Business and Management, Lecture

Stephen Rubin
Attorney, Law Office of Stephen Rubin
The expanding number and scope of patents relating to game technology will be discussed in the context of what motivates inventors to seek and then enforce patents. Representative patents will be considered using a PowerPoint display of portions of actual patents and complaints in federal cases. The steps that can be taken by developers and publishers to increase their sensitivity to patent risks and their ability to detect and avoid the claims of patent owners will form the core of the lecture. Illustrations will be given based on actual cases or game-industry hypotheticals.

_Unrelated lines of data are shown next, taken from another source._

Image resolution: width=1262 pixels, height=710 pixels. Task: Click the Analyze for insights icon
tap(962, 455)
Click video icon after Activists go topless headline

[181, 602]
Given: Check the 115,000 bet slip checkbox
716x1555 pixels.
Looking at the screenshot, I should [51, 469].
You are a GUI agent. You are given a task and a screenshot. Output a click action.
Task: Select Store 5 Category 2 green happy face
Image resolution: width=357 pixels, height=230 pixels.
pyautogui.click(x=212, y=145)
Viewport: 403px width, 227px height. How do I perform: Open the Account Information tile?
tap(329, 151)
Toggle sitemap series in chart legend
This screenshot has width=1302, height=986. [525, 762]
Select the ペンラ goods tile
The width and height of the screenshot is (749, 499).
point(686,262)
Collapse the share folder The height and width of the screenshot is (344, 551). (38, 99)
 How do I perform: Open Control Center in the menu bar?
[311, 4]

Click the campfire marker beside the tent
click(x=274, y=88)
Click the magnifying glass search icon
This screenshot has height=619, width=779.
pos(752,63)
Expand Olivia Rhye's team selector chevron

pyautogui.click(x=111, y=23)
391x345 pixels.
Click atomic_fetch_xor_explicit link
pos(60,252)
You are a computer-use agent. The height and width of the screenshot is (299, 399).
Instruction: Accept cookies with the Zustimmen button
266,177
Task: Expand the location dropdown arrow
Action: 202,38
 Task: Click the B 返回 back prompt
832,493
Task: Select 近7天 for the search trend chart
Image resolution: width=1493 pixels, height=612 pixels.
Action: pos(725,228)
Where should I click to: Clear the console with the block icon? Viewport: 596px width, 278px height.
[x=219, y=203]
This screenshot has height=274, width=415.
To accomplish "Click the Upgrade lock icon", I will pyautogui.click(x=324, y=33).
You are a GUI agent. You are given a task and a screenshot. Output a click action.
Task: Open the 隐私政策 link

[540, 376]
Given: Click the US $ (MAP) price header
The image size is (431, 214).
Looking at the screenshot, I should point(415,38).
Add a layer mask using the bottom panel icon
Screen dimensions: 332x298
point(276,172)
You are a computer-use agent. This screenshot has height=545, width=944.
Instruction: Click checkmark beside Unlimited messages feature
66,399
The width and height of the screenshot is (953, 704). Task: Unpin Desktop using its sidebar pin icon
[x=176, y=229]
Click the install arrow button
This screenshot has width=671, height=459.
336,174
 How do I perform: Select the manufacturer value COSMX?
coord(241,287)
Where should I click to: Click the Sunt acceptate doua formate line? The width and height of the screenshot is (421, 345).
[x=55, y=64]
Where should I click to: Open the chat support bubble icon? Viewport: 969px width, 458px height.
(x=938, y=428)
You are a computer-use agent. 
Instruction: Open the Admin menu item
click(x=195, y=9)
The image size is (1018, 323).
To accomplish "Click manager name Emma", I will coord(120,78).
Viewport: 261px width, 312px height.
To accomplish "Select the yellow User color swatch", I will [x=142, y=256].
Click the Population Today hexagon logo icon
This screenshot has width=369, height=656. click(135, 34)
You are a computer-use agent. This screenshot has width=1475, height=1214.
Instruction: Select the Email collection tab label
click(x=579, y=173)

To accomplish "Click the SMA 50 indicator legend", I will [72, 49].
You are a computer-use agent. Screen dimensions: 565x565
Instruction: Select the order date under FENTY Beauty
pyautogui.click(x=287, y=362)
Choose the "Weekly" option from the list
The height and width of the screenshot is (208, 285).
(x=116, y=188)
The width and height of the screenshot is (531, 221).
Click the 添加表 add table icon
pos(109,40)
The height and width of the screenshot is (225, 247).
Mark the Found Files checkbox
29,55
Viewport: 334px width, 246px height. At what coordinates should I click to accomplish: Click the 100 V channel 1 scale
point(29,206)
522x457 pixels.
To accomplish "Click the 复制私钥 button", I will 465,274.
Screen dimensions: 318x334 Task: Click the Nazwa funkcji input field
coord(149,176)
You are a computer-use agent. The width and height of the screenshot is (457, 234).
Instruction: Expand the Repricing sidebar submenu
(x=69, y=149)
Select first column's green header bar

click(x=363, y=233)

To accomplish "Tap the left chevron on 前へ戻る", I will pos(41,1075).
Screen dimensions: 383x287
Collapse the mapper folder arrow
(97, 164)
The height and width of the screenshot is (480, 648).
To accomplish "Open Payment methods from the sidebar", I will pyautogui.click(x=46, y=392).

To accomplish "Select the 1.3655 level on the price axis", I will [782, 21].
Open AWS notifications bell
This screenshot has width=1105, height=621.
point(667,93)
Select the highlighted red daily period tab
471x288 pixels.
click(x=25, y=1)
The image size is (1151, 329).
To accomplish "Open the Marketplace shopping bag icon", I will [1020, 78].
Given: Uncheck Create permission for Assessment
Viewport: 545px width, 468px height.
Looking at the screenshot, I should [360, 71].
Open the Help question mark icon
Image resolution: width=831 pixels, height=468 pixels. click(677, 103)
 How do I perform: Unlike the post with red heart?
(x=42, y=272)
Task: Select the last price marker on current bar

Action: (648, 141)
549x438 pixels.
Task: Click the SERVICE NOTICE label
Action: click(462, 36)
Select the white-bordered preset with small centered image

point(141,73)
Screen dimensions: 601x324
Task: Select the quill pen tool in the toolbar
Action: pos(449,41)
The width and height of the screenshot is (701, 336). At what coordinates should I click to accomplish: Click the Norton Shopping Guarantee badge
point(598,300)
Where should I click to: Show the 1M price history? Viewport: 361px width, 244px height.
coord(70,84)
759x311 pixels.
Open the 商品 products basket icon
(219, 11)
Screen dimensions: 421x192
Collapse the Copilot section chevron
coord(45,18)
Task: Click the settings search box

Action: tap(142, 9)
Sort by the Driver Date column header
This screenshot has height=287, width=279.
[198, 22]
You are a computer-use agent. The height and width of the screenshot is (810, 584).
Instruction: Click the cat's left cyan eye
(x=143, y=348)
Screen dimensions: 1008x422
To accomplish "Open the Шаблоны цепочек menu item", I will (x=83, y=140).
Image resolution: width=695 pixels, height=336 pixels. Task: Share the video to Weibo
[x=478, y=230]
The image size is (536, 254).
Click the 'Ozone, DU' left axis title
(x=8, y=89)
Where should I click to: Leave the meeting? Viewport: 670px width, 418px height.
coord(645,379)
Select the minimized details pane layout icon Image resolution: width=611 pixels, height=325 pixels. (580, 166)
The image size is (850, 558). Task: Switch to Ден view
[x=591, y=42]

The presentation will assess the enduring debate whether ignorance of a patent is bliss (or, in this context, a viable legal defense).

Multi-million dollar patent lawsuits are becoming a staple of the video game industry. For major publishers, such cases increase the cost of doing business. But for developers drawn into major patent litigation, the experience can be a game-ending event. Patent suits cover a wide sweep of game technology, including the use of horizontal scrolling in Atari v. Sega, vehicle gameplay and display methods in Crazy Taxi v. The Simpson’s Road Rage, basic methods of 3-D panning in American Video Graphics v. Electronic Arts, and the method and apparatus for remote multi-player games with voice-over chat functionality in Hochstein v. Microsoft. What the patents in these cases share is a wide net of invention claims that ensnares developers and publishers who are unaware the technology has been patented, incredulous the technology could be patented, and in all events of firm belief their own technology is noninfringing. Patent owners have come to view enforcement as a separate revenue stream. The litigation cost to developers is so prohibitive that effort must be made to avoid the possibility of a patent claim. This session will explore those preventive efforts, principally: (1) developing a sense of patent enforcement risks; (2) obtaining a workable knowledge of relevant patents; (3) assessing their validity; (4) avoiding infringement of valid claims; and (5) responding to infringement letters. The session will provide a basic understanding of the contents of patents and the available defenses to validity and enforcement. It will discuss how much of patent infringement prevention can be done my staff, and when to call in the lawyers.

All GDC attendees will understand and benefit from this lecture, in particular producers and programmers. The discussion of patents will be tailored to a lay audience. Many are aware of the heightened risk through such well-publicized cases as the patent battle now raging over the BlackBerry wireless email technology. The presentation will provide the tools for the audience to more accurately access and counter the risk of patent infringement facing their particular game. These tools and methods start with very basic concepts of patent content and research and advance to the point when it is appropriate to engage patent counsel.